__EXERCISE INSTRUCTIONS__. What lines of the data below hold the string "swatch"? Copy each one out.

__Collected data entries__.
◇ ◇ ◇ ◇ ◇ ◇ ◇

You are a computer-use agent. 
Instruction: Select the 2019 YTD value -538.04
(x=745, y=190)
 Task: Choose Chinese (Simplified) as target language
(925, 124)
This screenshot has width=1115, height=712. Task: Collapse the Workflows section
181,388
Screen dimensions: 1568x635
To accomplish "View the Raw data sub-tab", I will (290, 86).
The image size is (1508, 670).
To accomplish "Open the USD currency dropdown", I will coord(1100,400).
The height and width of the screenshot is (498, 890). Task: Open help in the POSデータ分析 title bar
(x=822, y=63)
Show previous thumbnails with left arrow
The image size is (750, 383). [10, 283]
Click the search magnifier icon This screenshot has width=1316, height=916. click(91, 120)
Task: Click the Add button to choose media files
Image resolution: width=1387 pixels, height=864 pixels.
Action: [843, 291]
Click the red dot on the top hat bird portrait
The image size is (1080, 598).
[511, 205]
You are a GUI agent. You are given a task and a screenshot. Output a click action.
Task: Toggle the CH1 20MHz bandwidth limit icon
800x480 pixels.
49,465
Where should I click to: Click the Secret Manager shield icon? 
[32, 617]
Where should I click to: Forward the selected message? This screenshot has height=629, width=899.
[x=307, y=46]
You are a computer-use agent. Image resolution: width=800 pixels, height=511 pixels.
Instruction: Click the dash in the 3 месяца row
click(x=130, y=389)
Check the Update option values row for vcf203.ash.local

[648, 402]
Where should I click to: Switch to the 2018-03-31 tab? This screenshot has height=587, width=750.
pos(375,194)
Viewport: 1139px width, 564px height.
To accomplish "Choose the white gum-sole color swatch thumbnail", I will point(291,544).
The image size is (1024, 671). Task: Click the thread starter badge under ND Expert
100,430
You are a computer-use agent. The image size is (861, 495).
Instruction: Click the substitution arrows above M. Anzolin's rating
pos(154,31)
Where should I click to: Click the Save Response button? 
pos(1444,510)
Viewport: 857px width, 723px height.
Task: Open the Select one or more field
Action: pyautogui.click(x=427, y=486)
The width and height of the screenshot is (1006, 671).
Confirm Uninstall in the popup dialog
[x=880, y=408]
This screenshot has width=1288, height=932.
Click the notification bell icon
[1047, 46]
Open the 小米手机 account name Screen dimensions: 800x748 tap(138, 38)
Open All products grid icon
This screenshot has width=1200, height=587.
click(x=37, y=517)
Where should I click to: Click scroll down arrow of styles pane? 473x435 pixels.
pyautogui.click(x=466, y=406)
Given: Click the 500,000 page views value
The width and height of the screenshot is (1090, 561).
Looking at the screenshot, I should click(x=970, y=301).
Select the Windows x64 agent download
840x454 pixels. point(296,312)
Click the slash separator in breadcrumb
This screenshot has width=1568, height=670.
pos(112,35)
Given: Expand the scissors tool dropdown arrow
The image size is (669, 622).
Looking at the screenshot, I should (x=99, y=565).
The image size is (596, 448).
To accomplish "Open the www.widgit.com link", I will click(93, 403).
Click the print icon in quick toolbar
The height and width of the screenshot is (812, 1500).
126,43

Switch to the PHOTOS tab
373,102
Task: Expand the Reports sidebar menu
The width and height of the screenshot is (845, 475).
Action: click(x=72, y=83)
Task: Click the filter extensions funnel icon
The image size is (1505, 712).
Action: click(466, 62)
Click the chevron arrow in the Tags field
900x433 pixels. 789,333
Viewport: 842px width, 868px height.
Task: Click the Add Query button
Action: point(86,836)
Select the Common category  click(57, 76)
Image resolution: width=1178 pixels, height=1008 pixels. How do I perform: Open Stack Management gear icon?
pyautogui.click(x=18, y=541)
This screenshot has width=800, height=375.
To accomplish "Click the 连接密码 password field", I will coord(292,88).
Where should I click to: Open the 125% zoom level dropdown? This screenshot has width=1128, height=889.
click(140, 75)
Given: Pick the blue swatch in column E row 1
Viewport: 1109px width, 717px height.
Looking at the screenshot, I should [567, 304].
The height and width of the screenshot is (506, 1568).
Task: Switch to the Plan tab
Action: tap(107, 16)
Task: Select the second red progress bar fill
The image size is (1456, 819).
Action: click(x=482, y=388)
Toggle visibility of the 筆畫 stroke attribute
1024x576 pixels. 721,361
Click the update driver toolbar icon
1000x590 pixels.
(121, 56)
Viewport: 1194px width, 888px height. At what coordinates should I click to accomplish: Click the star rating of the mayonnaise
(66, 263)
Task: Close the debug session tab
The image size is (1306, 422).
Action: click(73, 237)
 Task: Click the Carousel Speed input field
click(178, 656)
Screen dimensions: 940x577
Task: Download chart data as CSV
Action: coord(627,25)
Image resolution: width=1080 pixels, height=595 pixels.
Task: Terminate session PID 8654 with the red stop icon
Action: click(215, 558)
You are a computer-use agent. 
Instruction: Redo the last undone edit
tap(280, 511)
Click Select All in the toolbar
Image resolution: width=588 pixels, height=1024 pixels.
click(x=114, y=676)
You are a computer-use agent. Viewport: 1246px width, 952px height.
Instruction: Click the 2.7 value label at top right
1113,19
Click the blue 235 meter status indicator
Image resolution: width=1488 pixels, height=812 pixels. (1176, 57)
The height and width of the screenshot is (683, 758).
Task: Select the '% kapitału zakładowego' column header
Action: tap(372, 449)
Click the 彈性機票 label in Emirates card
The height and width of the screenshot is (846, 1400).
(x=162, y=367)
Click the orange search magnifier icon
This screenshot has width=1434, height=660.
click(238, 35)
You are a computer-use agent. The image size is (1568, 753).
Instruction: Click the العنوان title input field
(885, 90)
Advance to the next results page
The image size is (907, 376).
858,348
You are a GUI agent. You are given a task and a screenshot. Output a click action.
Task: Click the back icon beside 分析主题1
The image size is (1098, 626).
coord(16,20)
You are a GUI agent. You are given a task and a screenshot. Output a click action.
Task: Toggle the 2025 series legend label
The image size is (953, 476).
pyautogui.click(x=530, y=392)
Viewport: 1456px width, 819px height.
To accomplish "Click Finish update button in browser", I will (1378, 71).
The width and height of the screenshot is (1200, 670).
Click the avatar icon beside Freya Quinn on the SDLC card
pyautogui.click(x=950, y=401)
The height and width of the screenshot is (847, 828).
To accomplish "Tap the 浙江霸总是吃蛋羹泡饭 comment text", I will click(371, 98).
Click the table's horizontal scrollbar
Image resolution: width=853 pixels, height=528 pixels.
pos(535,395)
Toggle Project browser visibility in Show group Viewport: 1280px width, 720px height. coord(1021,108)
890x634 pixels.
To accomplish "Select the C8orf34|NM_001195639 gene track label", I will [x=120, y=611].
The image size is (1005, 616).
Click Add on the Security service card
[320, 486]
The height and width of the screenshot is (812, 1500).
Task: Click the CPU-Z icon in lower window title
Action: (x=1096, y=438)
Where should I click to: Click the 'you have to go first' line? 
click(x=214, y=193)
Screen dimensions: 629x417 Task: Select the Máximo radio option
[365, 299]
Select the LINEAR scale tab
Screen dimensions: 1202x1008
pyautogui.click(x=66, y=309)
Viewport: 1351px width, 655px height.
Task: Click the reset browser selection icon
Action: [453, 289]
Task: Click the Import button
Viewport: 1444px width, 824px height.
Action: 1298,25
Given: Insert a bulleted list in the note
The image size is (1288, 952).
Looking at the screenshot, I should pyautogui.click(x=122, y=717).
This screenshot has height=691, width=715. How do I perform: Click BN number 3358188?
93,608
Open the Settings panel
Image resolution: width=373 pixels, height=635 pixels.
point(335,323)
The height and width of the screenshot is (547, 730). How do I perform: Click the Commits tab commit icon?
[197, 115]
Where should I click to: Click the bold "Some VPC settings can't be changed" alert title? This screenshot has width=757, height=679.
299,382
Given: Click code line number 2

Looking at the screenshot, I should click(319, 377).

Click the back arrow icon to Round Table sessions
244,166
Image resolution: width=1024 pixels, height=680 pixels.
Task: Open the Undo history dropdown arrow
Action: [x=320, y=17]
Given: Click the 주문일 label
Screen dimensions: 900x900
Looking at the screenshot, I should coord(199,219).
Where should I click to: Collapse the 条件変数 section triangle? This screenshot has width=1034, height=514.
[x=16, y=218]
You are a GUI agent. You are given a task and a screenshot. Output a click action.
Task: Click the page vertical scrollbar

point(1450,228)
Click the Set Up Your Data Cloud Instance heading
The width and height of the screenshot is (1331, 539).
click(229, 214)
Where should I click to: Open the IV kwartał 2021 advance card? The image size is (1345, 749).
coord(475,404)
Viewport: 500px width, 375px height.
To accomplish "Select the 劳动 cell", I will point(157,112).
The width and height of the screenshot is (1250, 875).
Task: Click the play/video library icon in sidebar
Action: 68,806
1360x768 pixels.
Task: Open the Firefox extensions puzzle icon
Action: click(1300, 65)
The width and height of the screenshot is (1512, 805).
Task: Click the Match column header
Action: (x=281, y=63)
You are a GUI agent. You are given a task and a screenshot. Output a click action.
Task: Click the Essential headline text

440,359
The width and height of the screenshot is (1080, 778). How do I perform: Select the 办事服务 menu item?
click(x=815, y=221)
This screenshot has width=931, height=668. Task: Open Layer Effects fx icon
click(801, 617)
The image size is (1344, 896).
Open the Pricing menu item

◇ ◇ ◇ ◇ ◇ ◇ ◇

__RESPONSE FOR THIS EXERCISE__.
To accomplish "Choose the white gum-sole color swatch thumbnail", I will point(291,544).
Given: Pick the blue swatch in column E row 1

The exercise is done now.